The old API still works in LangChain 0.3 but throws deprecation warnings and will be removed. More importantly, the old API does not support streaming, async, or LangSmith tracing as cleanly as LCEL.

Gotcha: dict vs string inputs

The old chain.run("string") accepted a plain string. LCEL chains always accept a dict matching the template variables. This trips up people migrating old code.

from langchain_openai import ChatOpenAI
from langchain_core.prompts import ChatPromptTemplate
from langchain_core.output_parsers import StrOutputParser

chain = (
    ChatPromptTemplate.from_template("What is {topic}?")
    | ChatOpenAI(model="gpt-4o-mini", temperature=0)
    | StrOutputParser()
)

# Correct
result = chain.invoke({"topic": "gradient descent"})

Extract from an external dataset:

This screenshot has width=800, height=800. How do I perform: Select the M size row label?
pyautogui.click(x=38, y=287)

# Wrong — raises ValueError
try:
    chain.invoke("gradient descent")
except Exception as e:
    print(f"Error: {type(e).__name__}: {e}")

print(result[:80])

Output (raises):

Error: KeyError: 'topic'

Output:

Gradient descent is an optimization algorithm used to minimize a function by iterat

Streaming: A First-Class Feature

One of LCEL's key advantages is that streaming is built into every chain — you don't need a special chain variant.

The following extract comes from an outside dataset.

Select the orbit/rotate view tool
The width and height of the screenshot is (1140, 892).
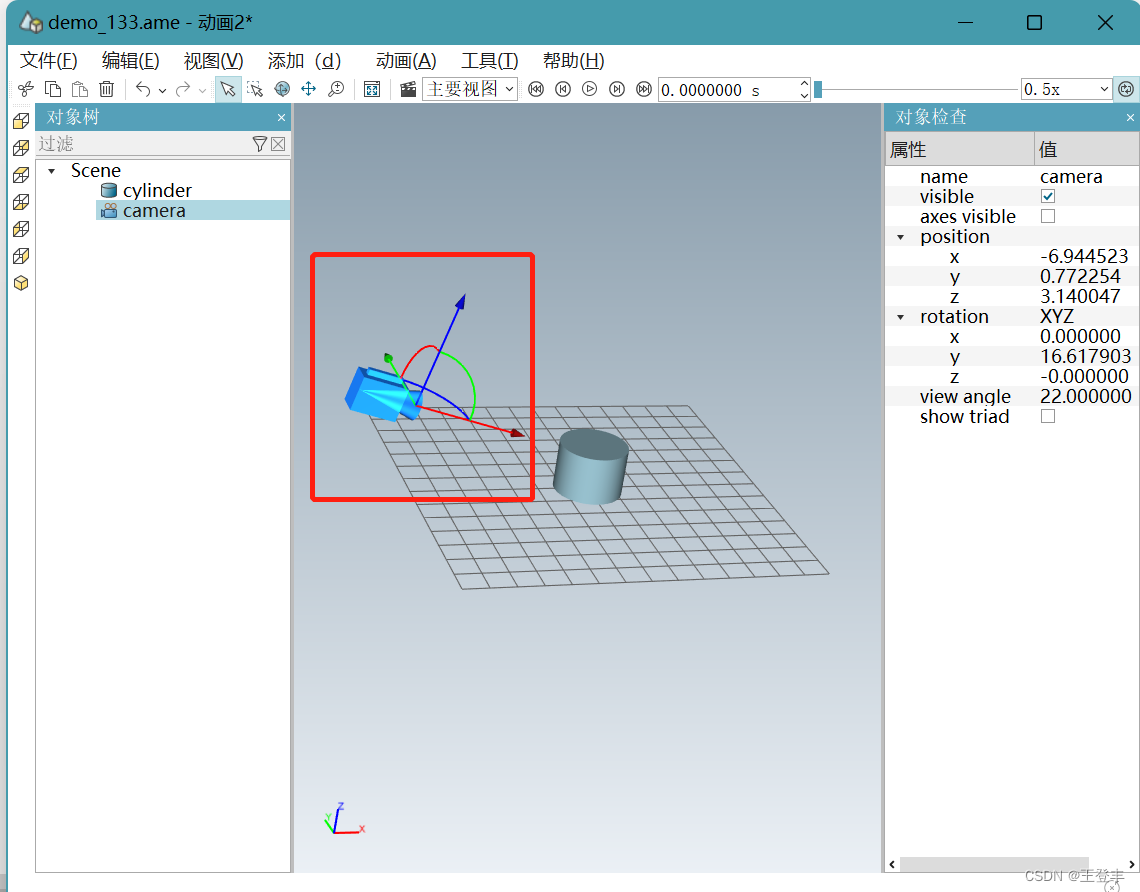click(x=281, y=89)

from langchain_openai import ChatOpenAI
from langchain_core.prompts import ChatPromptTemplate
from langchain_core.output_parsers import StrOutputParser

chain = (
    ChatPromptTemplate.from_template("Explain {concept} in 3 sentences.")
    | ChatOpenAI(model="gpt-4o-mini", temperature=0, streaming=True)
    | StrOutputParser()
)

# Stream token by token
for chunk in chain.stream({"concept": "transformer architecture"}):
    print(chunk, end="", flush=True)
print()

Output:

The transformer architecture is a deep learning model that relies entirely on self-attention mechanisms to process sequential data, eliminating the need for recurrence or convolution. It processes all tokens in a sequence simultaneously, enabling massive parallelization during training. Originally proposed for machine translation in "Attention Is All You Need" (2017), it has since become the foundation for models like BERT, GPT, and T5.

Note: Output streams token by token; shown here as final assembled text.

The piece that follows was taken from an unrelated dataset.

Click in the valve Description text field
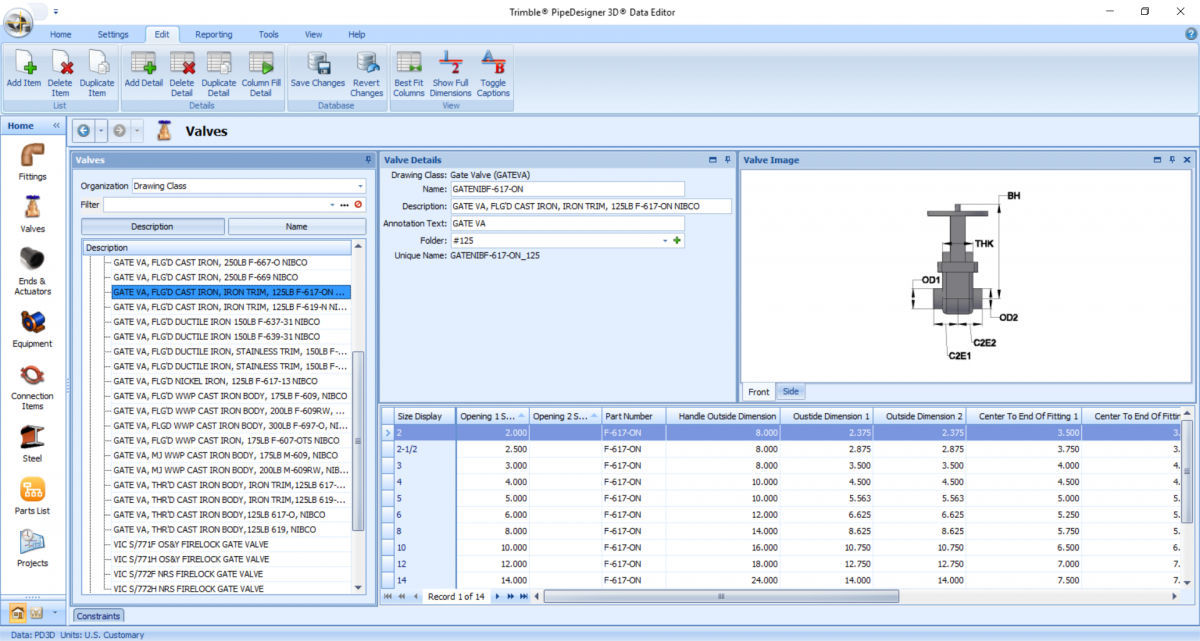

The same chain you use for .invoke() works for .stream() without modification. This is the composability LCEL was designed for.

Inspecting Your Chain

Before running in production, always inspect what your chain will do. LCEL chains expose their input/output schema:

from langchain_openai import ChatOpenAI
from langchain_core.prompts import ChatPromptTemplate
from langchain_core.output_parsers import StrOutputParser

chain = (
    ChatPromptTemplate.from_template("Summarize {text} in one sentence.")
    | ChatOpenAI(model="gpt-4o-mini")
    | StrOutputParser()
)

print("Input schema:", chain.input_schema.schema())
print("Output schema:", chain.output_schema.schema())

Output:

Input schema: {'title': 'PromptInput', 'type': 'object', 'properties': {'text': {'title': 'Text', 'type': 'string'}}}
Output schema: {'title': 'StrOutputParserOutput', 'type': 'string'}

This is useful for documentation, validation, and LangSmith tracing — the schema tells LangSmith what fields to expect in the run tree.

Conclusion

LangChain's modern architecture centers on one idea: everything is a Runnable, and Runnables compose with |. LCEL gives you streaming, async, batching, and tracing for free on every chain you build, without any special-casing. The old chain classes still work but won't keep pace with the ecosystem — LCEL is where LangGraph, LangSmith, and all new features build on top.